Estima-se que até aos 5 anos de vida, os pais partilhem sensivelmente 1500 fotografias dos seus filhos online (dados de um estudo publicado aqui). São 1500 fotografias que podem ser usadas na criação de perfis falsos, utilizadas como motivo de gozo pelos colegas da escola e escrutinadas pela equipa de recursos humanos da empresa a que o seu filho se está a candidatar.
O facto de cada criança dispor desta quantidade de dados sobre si própria online sem ter dado o seu consentimento é um aspecto muito perturbador e significativo de como instrumentalizamos os nossos filhos, não lhes conferindo o direito à privacidade.
Sobretudo a partir dos 5 anos, é importante que as crianças sejam envolvidas na decisão sobre a sua exposição: o facto de passarem a compreender que têm uma existência pública nas redes sociais paralela à sua existência privada na vida real, é uma aprendizagem importante e saudável.

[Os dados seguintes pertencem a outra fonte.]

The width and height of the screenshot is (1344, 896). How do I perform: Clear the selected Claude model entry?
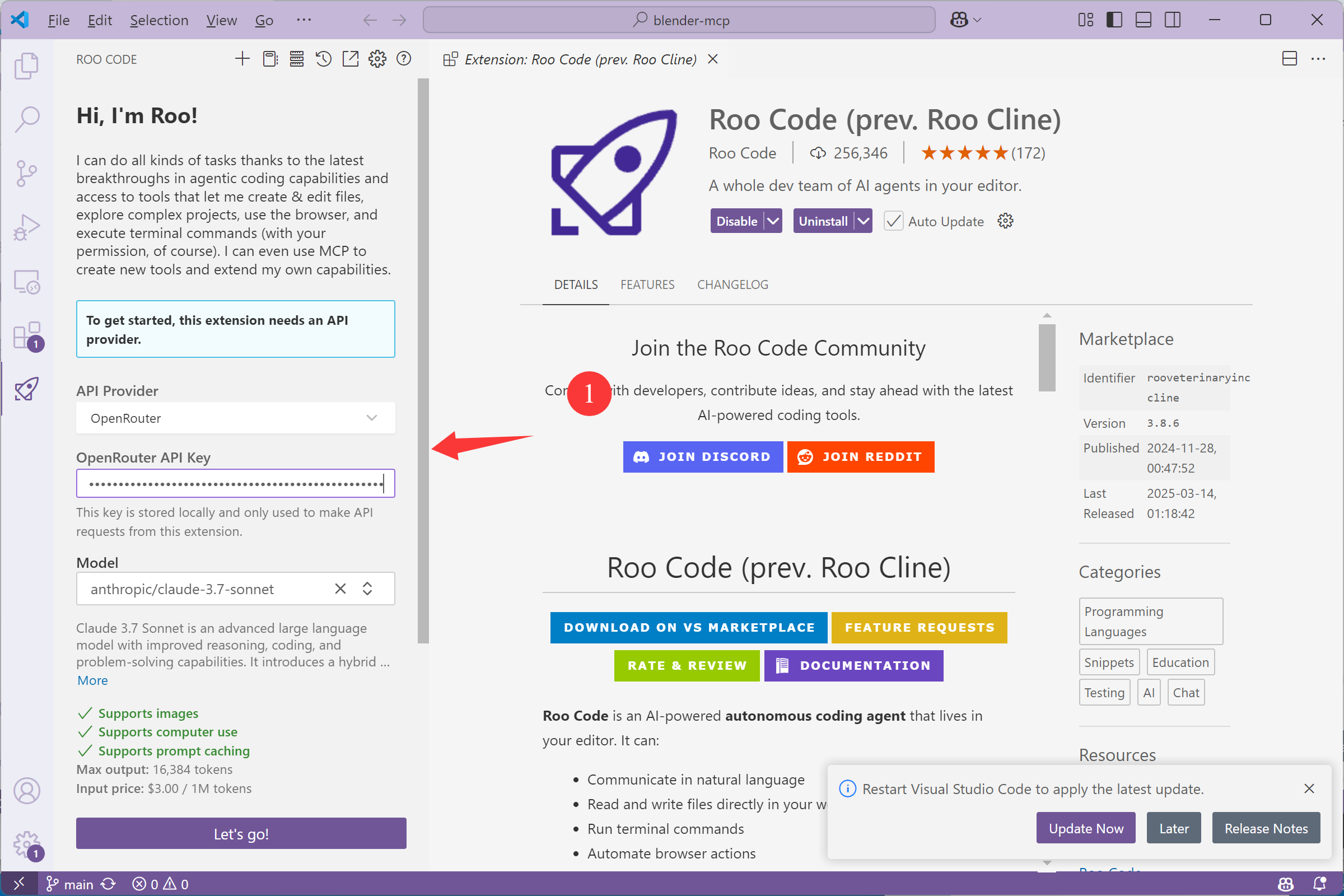341,588
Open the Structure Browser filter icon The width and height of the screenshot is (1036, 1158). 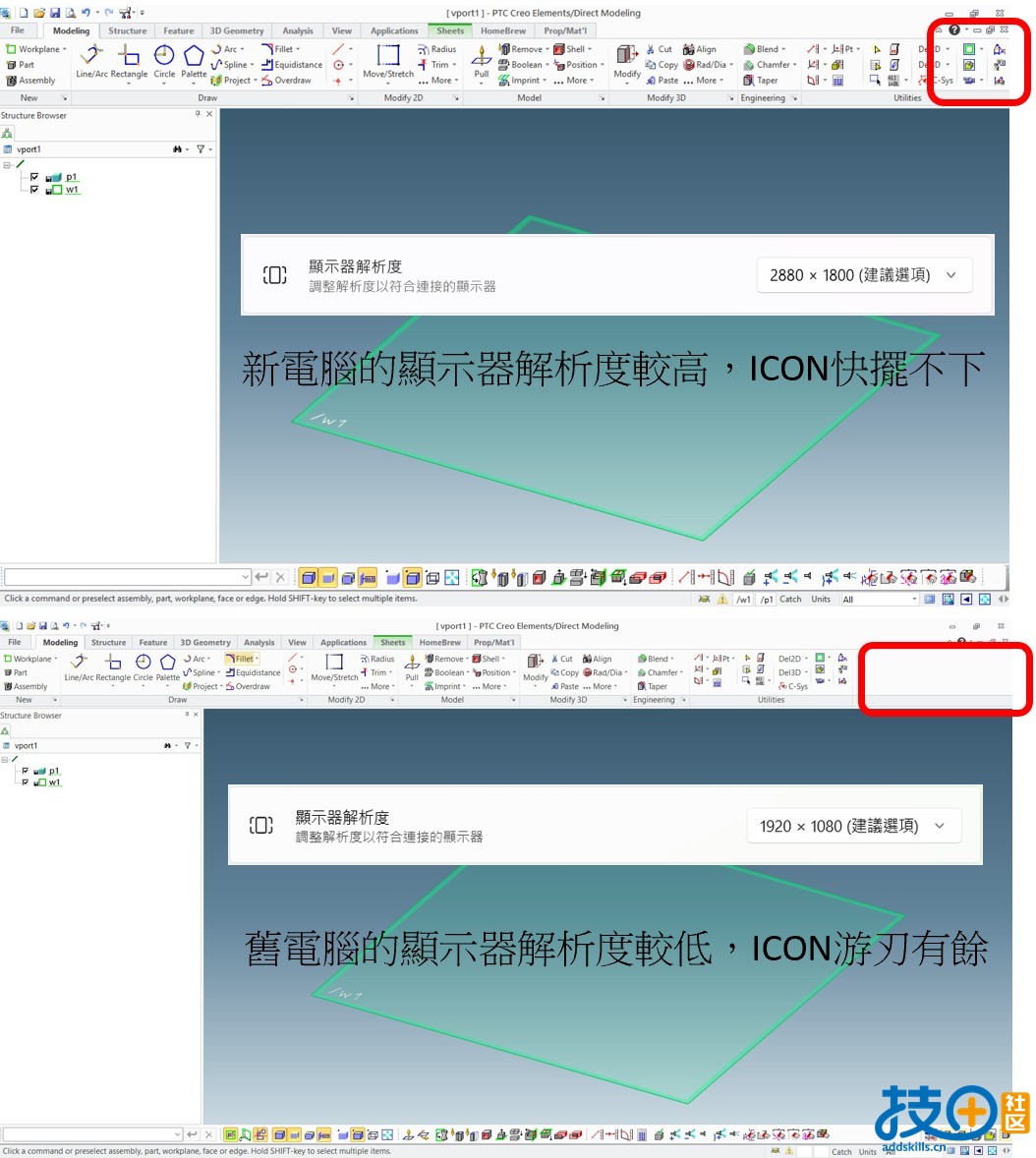click(201, 148)
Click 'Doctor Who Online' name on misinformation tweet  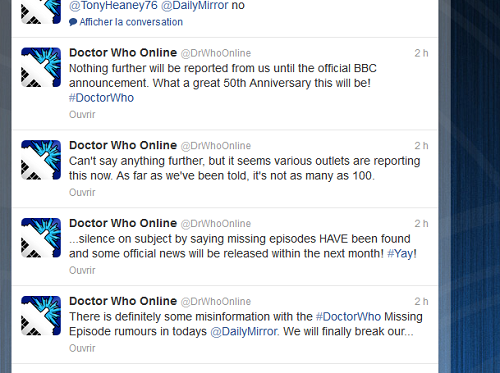[123, 301]
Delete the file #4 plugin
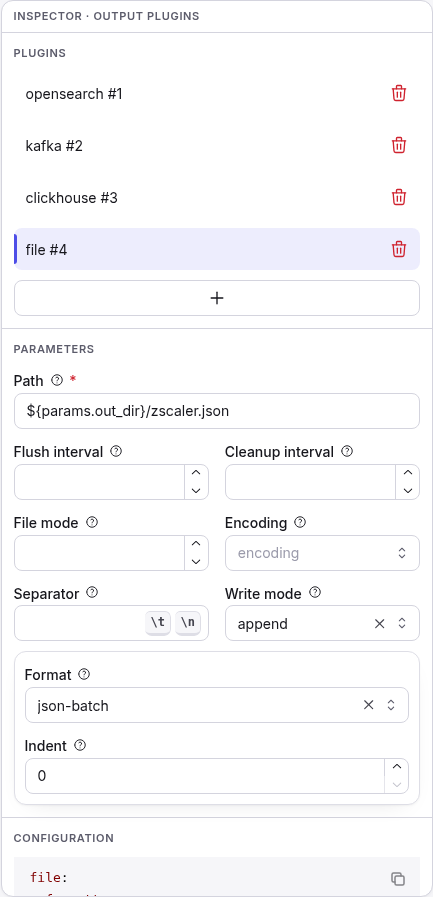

O que nos leva obviamente a reflectir sobre o reverso desta realidade: quando a criança sente a sua privacidade devassada pelas redes sociais dos seus progenitores. Tendo em conta que o Facebook surgiu em 2004, os primeiros bebés com presença digital terão agora 17 anos. Estarão satisfeitos com as fotografias que os seus pais partilharam ao longo dos anos? Já existem casos nos EUA e Reino Unido que nos parecem meramente caricatos, de filhos que processaram pais por invasão da privacidade.
Por outro lado, pensando agora especificamente sobre os adolescentes, sabemos que a adopção de uma persona online é frequentemente um mecanismo de expressão da sua individualidade. Como conciliar esse alter ego digital com as fotos do bebé sorridente a usar pela primeira vez o bacio previamente publicadas e identificadas?
Acredito que este venha a ser um tema de relevância crescente nos próximos anos, sobretudo nas figuras públicas que divulgam, exploram e vivem à custa da imagem dos seus filhos. É óbvio que, mesmo num país de brandos costumes, certamente existirão adolescentes e adultos jovens que se vão opor ao uso de imagens suas, por contratos publicitários assinados pelos seus pais.
No entanto, se apesar de todos este motivos, continua a querer partilhar informações, imagens e histórias dos seus filhos, então tenha em conta estas 4 medidas simples que podem ser extremamente protetoras:
- Não publique imagens dos seus filhos no banho ou despidos.
- Não identifique o local da fotografia, nem fotografe os seus filhos em frente da escola.
- Escolha publicar fotos de eventos, acontecimentos e/ou festas de aniversário em diferido.
- Não descreva rotinas e/ou hábitos dos seus filhos ou locais públicos que eles frequentem numa base regular.
Por fim, como última recomendação, viva a infância dos seus filhos sem ser filtrada através de um ecrã! Aproveite a oportunidade de efectivamente os ver crescer, ao invés de registar continuamente o seu crescimento através de fotos e vídeos.
Um artigo da pediatra Joana Martins.